|
|

楼主 |
发表于 2006-12-15 18:12:00
|
显示全部楼层
Re:FAQ-11 性能表现
Performance
I'm using glDrawPixels and glReadPixels in OpenGL. I'm seeing poor performance. What should I do?
BGRA is and always has been the fastest format to use. (There are some cases where RGBA is OK, and usually BGR is better than RGB, but in general, BGRA is the safest mode.)
The fastest performance you'll get a readback is approximately 160-180 MB/s (~45 MPix/s) for RGBA/BGRA which is the GPU hardware limit (due to PCI reads on the memory interface). This is with a P4 1.5GHz and above class system. The readback rate doesn't change significantly with the GeForce FX family. Note that you'll get the highest performance when you read back large areas as opposed to small ones.
For glDrawPixels(), performance it depends on the GPU, path, and the texture size but for NV28GL we achieve ~130 MPix/s RGBA (520 MB/s) and for Quadro FX we achieve ~170 MPix/s RGBA (680 MB/s) for images >128x128.
These numbers will vary based on your particular system so you may consider measure these yourself using GLperf.
Using pixel data range on an AGP 8x system we can achieve writes at ~1.7GB/s and ~960 MB/s on an AGP 4x system. More information is available at: http://www.nvidia.com/dev_content/nvopenglspecs/GL_NV_pixel_data_range.txt.
I upgraded my application to DirectX9 and my hardware shadow maps no longer work! What's up?
We've changed the behavior of hardware shadow maps between the DirectX8 and DirectX9 interfaces. In DirectX8, you're required to scale the interpolated z component (that will be compared with the value in the shadow map) by the bit depth of the shadow map itself. Starting with the DirectX9 interfaces, we've changed this behavior to no longer require this scale, so the z value should be in the range [0..1], regardless of bit depth. Basically, we wanted to implement this new cleaner behavior, but didn't want to break shipping apps that rely on the old behavior, so we changed it only for the new DX9 interfaces.
Render-to-texture seems to really slow down my Direct3D application, even when I do it infrequently and render very little geometry to a small surface. Is this normal?
Make sure you're not creating your texture in the D3DPOOL_MANAGED pool. The Direct3D runtime needs a local copy of all MANAGED textures to restore them on mode switch or for texture management, so rendering to these implies that a readback from local video memory to system memory will occur, dramatically hurting performance. For render targets, use D3DPOOL_DEFAULT instead.
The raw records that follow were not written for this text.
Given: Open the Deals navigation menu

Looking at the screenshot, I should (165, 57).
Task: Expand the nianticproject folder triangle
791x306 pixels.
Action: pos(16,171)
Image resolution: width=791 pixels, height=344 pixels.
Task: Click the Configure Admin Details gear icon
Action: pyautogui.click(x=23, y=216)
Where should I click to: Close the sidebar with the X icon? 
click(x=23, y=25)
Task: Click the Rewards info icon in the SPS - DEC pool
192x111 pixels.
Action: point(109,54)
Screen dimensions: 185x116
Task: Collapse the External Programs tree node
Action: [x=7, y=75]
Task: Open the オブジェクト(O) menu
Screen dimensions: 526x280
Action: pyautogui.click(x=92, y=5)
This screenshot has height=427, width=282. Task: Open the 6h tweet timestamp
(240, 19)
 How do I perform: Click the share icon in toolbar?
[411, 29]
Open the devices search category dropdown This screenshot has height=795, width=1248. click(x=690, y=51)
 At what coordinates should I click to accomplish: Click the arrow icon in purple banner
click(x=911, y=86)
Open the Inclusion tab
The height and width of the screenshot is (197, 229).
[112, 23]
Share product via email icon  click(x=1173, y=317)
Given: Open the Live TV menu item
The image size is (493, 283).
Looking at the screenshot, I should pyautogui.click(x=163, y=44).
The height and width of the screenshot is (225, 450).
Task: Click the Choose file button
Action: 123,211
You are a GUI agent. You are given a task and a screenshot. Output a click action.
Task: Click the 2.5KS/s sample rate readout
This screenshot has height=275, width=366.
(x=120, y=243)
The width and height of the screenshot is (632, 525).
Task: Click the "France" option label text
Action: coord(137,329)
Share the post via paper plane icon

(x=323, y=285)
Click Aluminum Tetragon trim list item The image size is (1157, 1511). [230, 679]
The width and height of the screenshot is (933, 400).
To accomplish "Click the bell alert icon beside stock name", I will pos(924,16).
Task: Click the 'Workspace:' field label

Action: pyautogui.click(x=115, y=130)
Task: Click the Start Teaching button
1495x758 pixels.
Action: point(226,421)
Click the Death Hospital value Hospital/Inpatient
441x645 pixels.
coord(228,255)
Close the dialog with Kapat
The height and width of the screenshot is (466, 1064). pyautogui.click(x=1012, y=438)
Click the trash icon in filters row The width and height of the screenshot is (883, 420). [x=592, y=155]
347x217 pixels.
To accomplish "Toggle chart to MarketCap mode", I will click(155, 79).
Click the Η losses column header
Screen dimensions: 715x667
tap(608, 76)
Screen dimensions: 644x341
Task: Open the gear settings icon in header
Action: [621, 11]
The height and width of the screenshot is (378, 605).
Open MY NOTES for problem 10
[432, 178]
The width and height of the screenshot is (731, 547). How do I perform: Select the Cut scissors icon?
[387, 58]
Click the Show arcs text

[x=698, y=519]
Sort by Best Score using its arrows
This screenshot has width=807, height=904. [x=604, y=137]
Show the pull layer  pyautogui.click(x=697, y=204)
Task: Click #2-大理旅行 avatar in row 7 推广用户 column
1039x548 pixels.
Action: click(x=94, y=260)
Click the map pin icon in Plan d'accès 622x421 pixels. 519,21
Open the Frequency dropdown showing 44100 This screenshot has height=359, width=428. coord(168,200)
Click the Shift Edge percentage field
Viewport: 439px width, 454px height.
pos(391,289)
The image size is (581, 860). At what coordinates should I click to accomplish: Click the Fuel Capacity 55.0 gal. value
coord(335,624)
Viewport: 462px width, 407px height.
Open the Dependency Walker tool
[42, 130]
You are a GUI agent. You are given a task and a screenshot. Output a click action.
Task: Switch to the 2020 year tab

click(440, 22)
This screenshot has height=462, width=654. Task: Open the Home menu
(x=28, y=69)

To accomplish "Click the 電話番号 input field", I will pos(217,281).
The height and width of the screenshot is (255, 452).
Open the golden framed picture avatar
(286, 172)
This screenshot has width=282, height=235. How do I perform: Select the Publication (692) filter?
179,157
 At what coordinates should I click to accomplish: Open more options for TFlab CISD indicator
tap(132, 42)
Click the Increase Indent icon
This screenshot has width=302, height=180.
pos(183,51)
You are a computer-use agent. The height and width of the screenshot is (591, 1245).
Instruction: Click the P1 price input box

My application is slow. How can I figure out what's causing the slowdown?
The key is to identify your application's bottleneck. There are several ways to do this:
Eliminate all file accesses. Any hard disk accesses will surely kill your frame rate. This is easy enough to detect--just take a look at your computer's "hard disk in use" light.
Run identical GPUs on different speed CPUs. If the frame rate varies, your application is CPU-limited.
Decrease your AGP speed from your system BIOS. If the frame rate varies, your application is AGP bandwidth-limited.
Reduce your GPU's core clock. If the slower core clock reduces performance, then your application is limited by the vertex shader, rasterization, or the fragment shader (i.e, shader-limited).
Reduce your GPU's memory clock. If the slower memory clock affects performance, your application is limited by texture or frame-buffer bandwidth (GPU bandwidth-limited).
Ok, now I know what my application's bottleneck is. How do I get rid of it and make my application run faster?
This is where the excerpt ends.